Mayer has said that she wrote Memory against Gertrude Stein’s continuous present and the idea that you can’t “write remembering,” but the text knows that Stein might be right, that in writing past-as-present the presents bleed all over the room and we can’t figure out which one is wounded. The concept isn’t the problem, the “data” is (. . . this is a conceptual piece lacking conceptual data . . .)—there is so much data and we’re always overloaded and forgetting it and arguing about it. Sleep training my daughter one night, I say, I feel like we’re breaking a horse, I keep seeing an animal thrashing against increasingly small circles, but then she falls into sleep, and when we wake I can’t remember how much she cried. Did we give her what she needed? Where are the handmade masks most needed? Listen, I don’t know what to say about getting through this time, this present that exposes the precarities of our movements and routines and is ripping great gashes through some people’s lives. You’ve already read all the articles. We’re breaking circuits and getting our circuits broken. These circuits are small and large, interior and exterior, a trope that keeps turning into an entire history.

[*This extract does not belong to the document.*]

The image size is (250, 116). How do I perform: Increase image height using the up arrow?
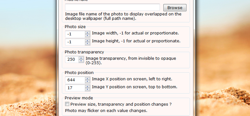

On April 21, Prime Minister Lee announces that the Circuit Breaker is being extended until June 1. He says, “You will naturally ask—where does this lead us? How do we exit from the Circuit Breaker?” Memory doesn’t show an exit, and reading it now also underscores the temporal distance between 1971 and 2020—and other contrasts too. However, it demonstrates ways to willfully engage seriality—chronology especially—even as seriality’s structure becomes a fiction, or just ridiculous. Might as well use the ruler for this, might as well be exact as a calendar like remembering a calendar scares the shit out of you . . . and . . . I thought dusk was morning I thought the esophagus was the glottis . . . and . . . I drew the day up as a series, as a moment in the present, sept 20, & as an action . . . It shows us how to keep making art amidst constant uncertainty about the results. . . . I want to leave this place I want to get out of here . . . & I hate myself for keeping on going as if the production of something out of nothing out of here where there is nothing were worthwhile. Which gets us to the real question of reading it right now: what can be made in the Circuit Breaker, and what is the point? How can one see the structure of the pillow fort when you’re trying to build it in the middle of a hailstorm? What kind of art is necessary right now?

Two weeks after the first instance, the clapping happens again. And then again. Its momentum builds, tentatively. Without advance warning, I am surprised by it each time and each time it is welcome—it reroutes the atmosphere and thus my thoughts, like stepping out of an unnecessarily air-conditioned room. One night I put the baby to sleep and then pick up Memory, only to realize I’d finished reading it the previous day. I am writing and then not-writing and then writing, I am stringing painted pasta necklaces with my child—the book models a process of making that crests between continuance and interruption, a lesson forgotten every day. Together we tug the bead down the piece of twine. A process fills its old bed & then it makes a new bed: to you past structure is backwards, you forget, you remember the past backwards & forget. You have to forget again the question about art’s necessity to continue and/or interrupt the Circuit Breaker. You clap again in gratitude and critique both. You build and rebuild the pillow fort because the child requests it, and you lie down in it, and wake again in another room, on another day.